La rentabilité aussi doit être mondialisée…

Désormais implanté dans la capitale mondiale des médias, le jeune groupe français fait face à des monuments. Les grands networks comme CNN ou Fox News, des rivaux extrêmement dynamiques tel que Now This ou encore des précurseurs parmi lesquels AJ+, une déclinaison moderne de la chaîne qatarie Al Jazira, instrument de la politique de soft power des princes de Doha… « Je ne suis pas inquiet sur notre capacité à accroître notre audience aux États-Unis, assure Guillaume Lacroix. En revanche, notre défi est de parvenir à rentabiliser nos investissements ici. Car la guerre commerciale est féroce. Les moyens mis en œuvre par nos concurrents sont infinis. » Si Brut équilibre ses comptes aux États-Unis dans les deux années à venir comme espéré par ses dirigeants, il devrait initier une troisième levée de fonds, bien plus importante que les précédentes, afin de sanctuariser sa position de premier média mondial des millenials.

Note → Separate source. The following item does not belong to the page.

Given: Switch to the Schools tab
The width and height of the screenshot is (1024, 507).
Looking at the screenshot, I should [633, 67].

Pour autant, la direction ne manque pas de projets qu’elle met en œuvre en toute discrétion. Brut s’est, par exemple, rapproché d’Amazon pour diffuser sur sa plateforme des documentaires de 52 minutes, pilotés par les journalistes maison. Dans quel but s’orienter vers des formats traditionnels quand on se veut quasi révolutionnaire ? « Amazon est un point de contact important des millenials », estime Guillaume Lacroix, rappelant cependant que « rien n’est fait ». Autre nouveauté qui s’esquisse depuis quelques mois, la rédaction s’ouvre de plus en plus à la culture, incitée par les majors du monde de la musique. « Nous avons récemment mis en ligne un documentaire sur la chanteuse Angèle qui fait un tabac, note RLVK, et nous en finissons un très original avec Orelsan. » Un film dans lequel le rappeur tient la caméra, lui-même n’apparaissant presque jamais à l’image. Si le public suit, il est probable que cet étrange format sera dupliqué avec d’autres artistes qui accepteront de se prêter au jeu.

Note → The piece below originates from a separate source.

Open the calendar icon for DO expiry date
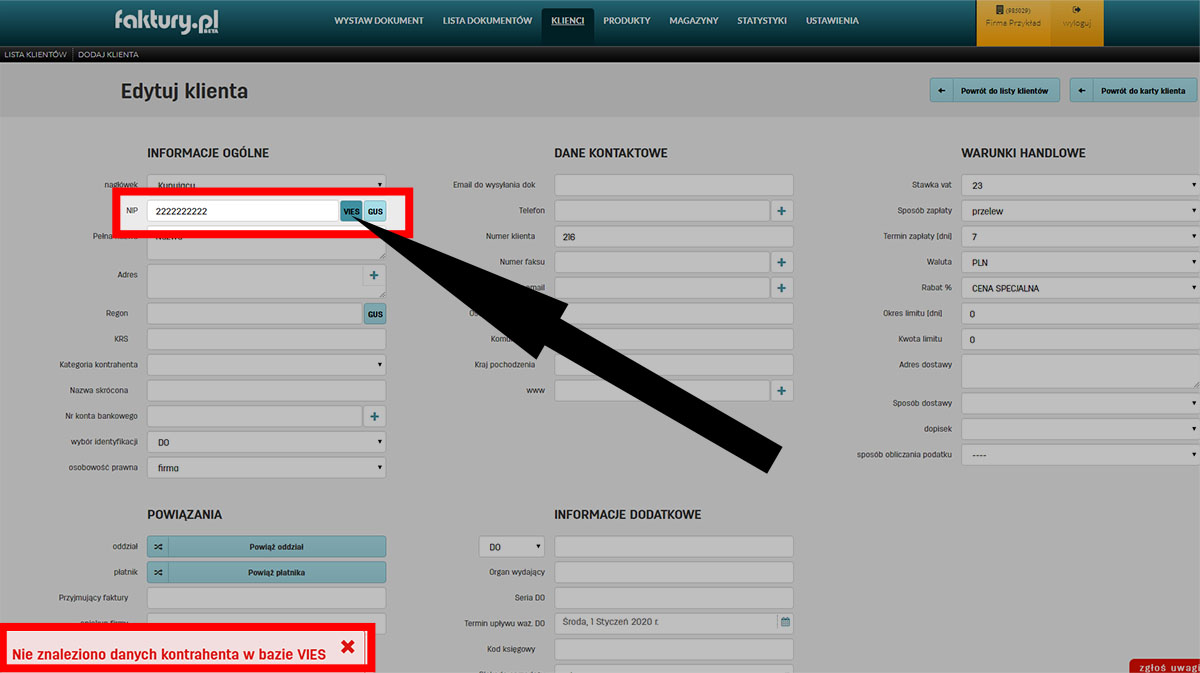 [x=785, y=622]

Riche de dizaines de milliers de vidéos, plus ou moins longues, sur des thématiques très variées, Brut ne pourrait-il pas lancer sa propre chaîne de télé ? Quand on soumet l’idée de « Brut TV » à Guillaume Lacroix, il répond par un silence amusé. On insiste : « Alors ? » « Pourquoi pas ? On n’en est pas là mais on saurait faire. » Ça, on n’en doute pas.